Where History Meets Mystery
● By Aimee Cormier
By Ray Saadi—Book Editor
EMPIRE OF SIN By Gary Krist, Crown, $26.00
Krist has written a well-researched history of the rise and demise of the famed New Orleans’ Storyville, named for councilman Sidney Story, much to his dismay. Despite the ax killing of a married couple in their bed and the murder of the popular police chief, the crime-ridden section of the city prospered without interference from authorities. Tom Anderson, the “unofficial Mayor of Storyville” ruled over the unconstrained corruption and crime in that 18-block section. As he began to lose his grip, a surprising new sound was heard from the cornet of Buddy Bolden, a sound that came to be called “jazz.” This is a fabulously rich and colorful chronicle of New Orleans at the turn of the century.

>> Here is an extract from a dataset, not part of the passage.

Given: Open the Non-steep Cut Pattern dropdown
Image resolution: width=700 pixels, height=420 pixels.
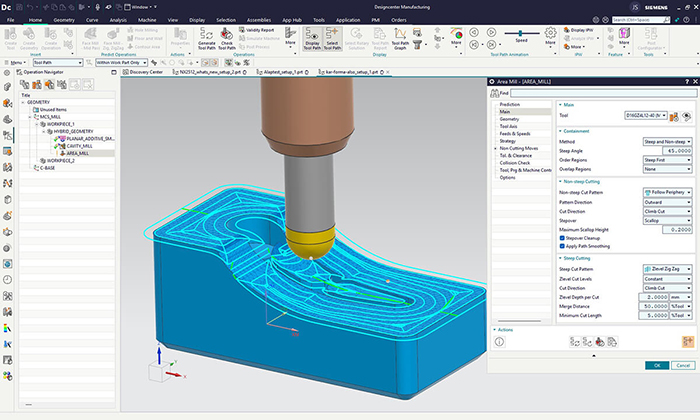Looking at the screenshot, I should (667, 191).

AN OFFICER AND A SPY By Robert Harris, Knopf, $27.95
Mark this down as one of the most exciting works of historical fiction you’ll ever read. All characters are real persons, the principal being Alfred Dreyfus, a young Jewish officer in the French army who was wrongfully convicted of treason on flimsy evidence. He is publically humiliated before a jeering crowd and sent to Devil’s Island to die alone. But the narrator, Colonel Georges Picquart, takes center stage initially believing Dreyfus guilty but subsequently discovering evidence that proves him innocent and exposes the true traitor. Despite orders from virtually every superior to abandon the case, Picquart risks everything including his career to correct the injustice done to Dreyfus.